I'm definitely guilty of this myself at times. So if I'm directing a blog post or a comment at a specific person, I need to do better at visualizing that person standing in front of me as I say what I want to say about them.
Another problem with online conversations is that in ordinary life communication doesn't just involve words. It also involves a tone of voice, facial expressions, body language. And of course, an ability to say things like "I don't quite understand; please elaborate on what you meant when you said _______"
So its easy to misunderstand those with whom we interact online.
I like to express strong opinions. Many commenters on my blog posts also like to express strong opinions. So we’re going to feel misunderstood by other people at times. That comes with the territory of expressing strong opinions in a setting where only written words can be shared, not the other ways we use to communicate with people.
In a way it's surprising that comment conversations on this blog are as friendly and productive as they usually are, given how many obstacles there are to understanding another person in cyberspace.
But sometimes feelings get hurt. This is unfortunate, though often unavoidable. Partly it's due to different ways of communicating between men and women. I don't want to overemphasize this. It just seems like a reality to me.
I talked about this in a 2005 post on my HinesSight blog, "Why men don't share their feelings."
“How’re you doing?” says Dennis as I walk into the Pacific Martial Arts changing room. Instead of replying with my habitual robotic “Fine, how’re you?” I have a crazy impulse to actually tell him. I’ll share my feelings!
“Well, my feet have been tingling for about a week. I don’t know what’s going on. I’ve got an appointment to see a doctor tomorrow.” Without missing a beat (appropriately: Dennis is a drummer) I hear, “You’ve got a brain tumor. No doubt about it. You’re going to die.”
For the rest of our hour and a half training session, whenever I stop to check on how my feet are doing Dennis again says, “Oh yeah, you’ve got a brain tumor. Your time is up.”
Sensei Warren, our regular martial arts instructor, came in late. After telling him my tale of tingling feet I got a marginally better prognosis: “You’ve got diabetic neuropathy. No doubt about it. You’re going to lose your feet.” And I don’t even have diabetes.
Now, I know both Dennis and Warren care a lot about me. They demonstrated their manly concern by telling me that I’m either going to die or lose my feet. If one of them had given me a big hug and said “Don’t worry, everything is going to be all right,” I would have begun to worry that he had a brain tumor.
If I want sympathy, I’ll tell my troubles to my wife. From my marital arts buddies I get camaraderie and support that isn’t expressed in words. Dennis taught the class that evening. He started off by saying, “Let’s work on kicks tonight since your feet are giving you a problem.”
Which is what we did. For almost an hour. The unspoken message was, “Your feet are OK. Suck it up.
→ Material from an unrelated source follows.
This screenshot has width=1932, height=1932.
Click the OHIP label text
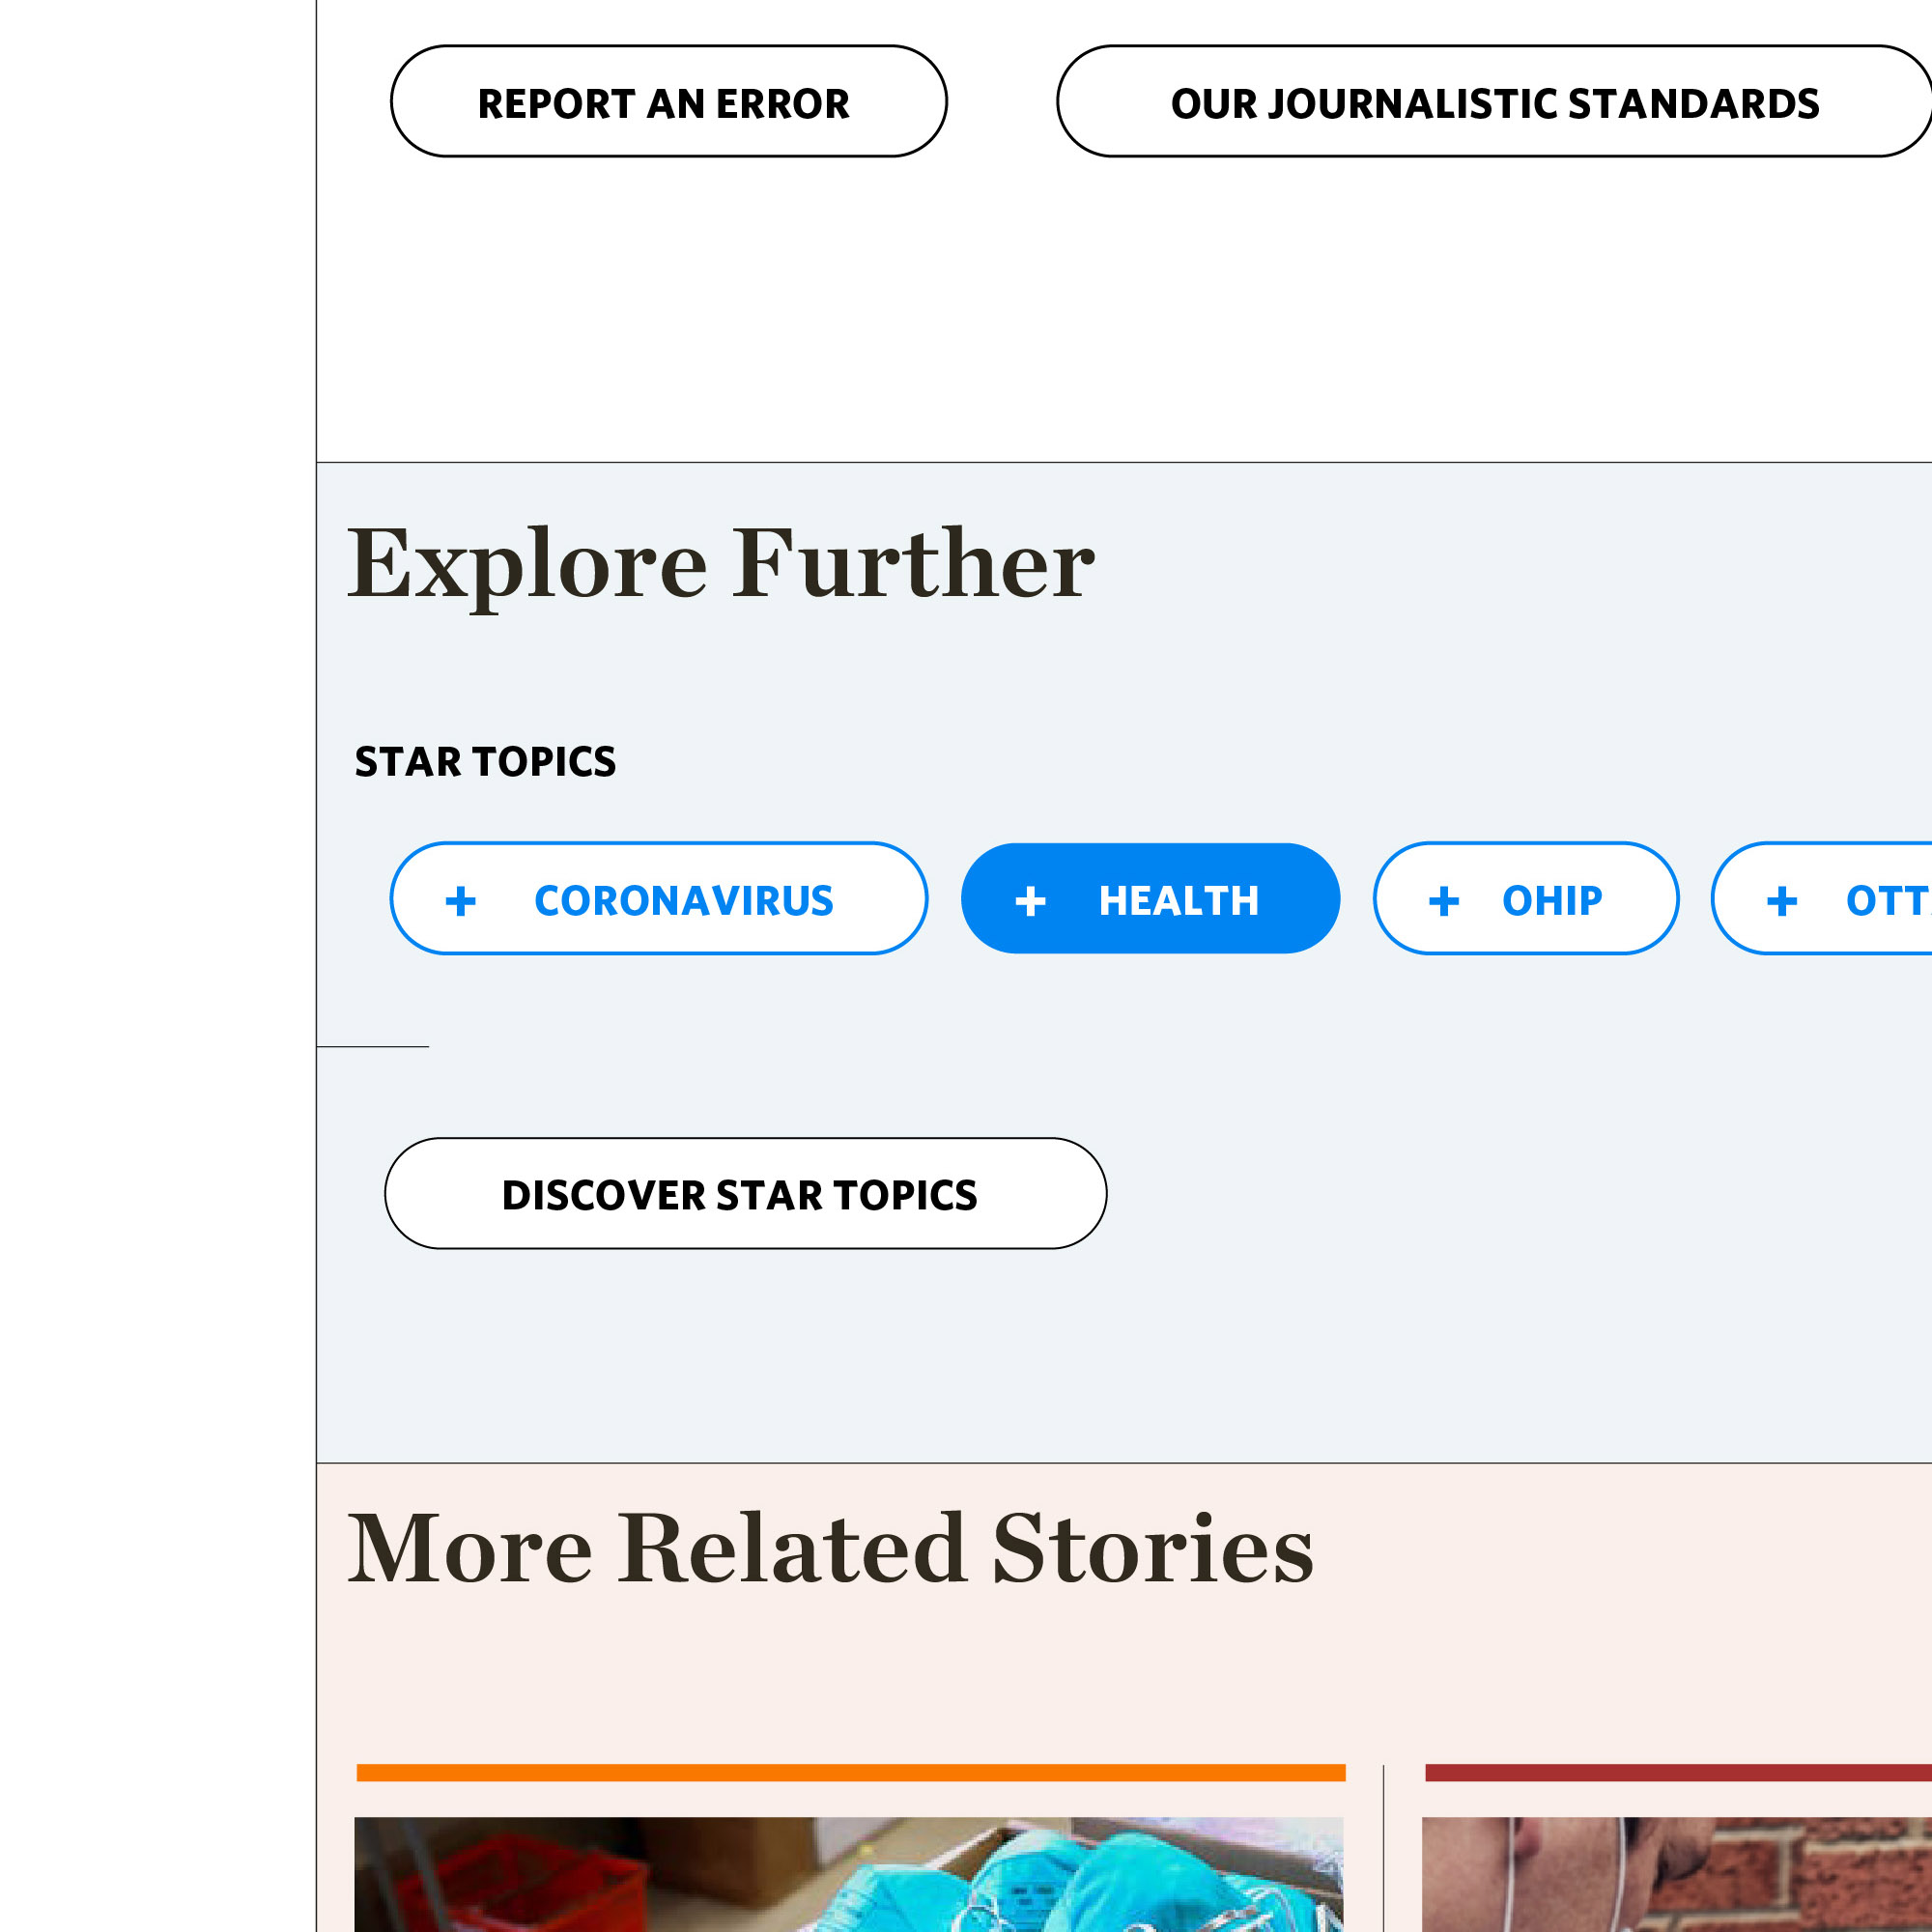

This is no big deal.” That’s pretty much what the doctor said the next day: “Your feet look fine; I’ll do a blood test anyway; call me in a month if you’re not better.”
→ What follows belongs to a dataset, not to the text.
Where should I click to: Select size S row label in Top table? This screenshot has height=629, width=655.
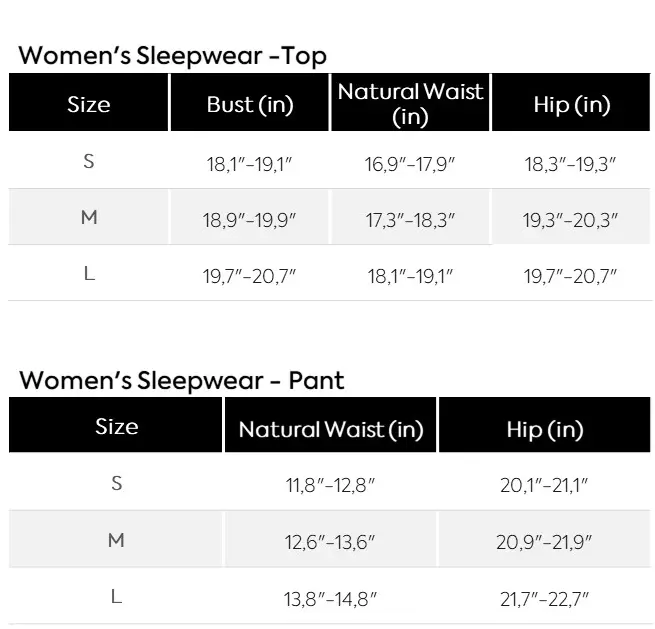89,161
I'm sharing this anecdote because it points to a seeming fact: men are more comfortable with the rough-and-tumble of online communications because they're more used to joking around with each other in some rough ways.
This is fine.
But I worry when a woman shares something on this blog, then gets attacked in an intense fashion. Mostly or entirely by men. That's when I feel protective toward the woman, since I feel responsible for providing a safe space for people to share their ideas without feeling like they're in some sort of danger.
Well, those are my thoughts for tonight. Thanks for listening. I'll get back to a regular Church of the Churchless blog post soon.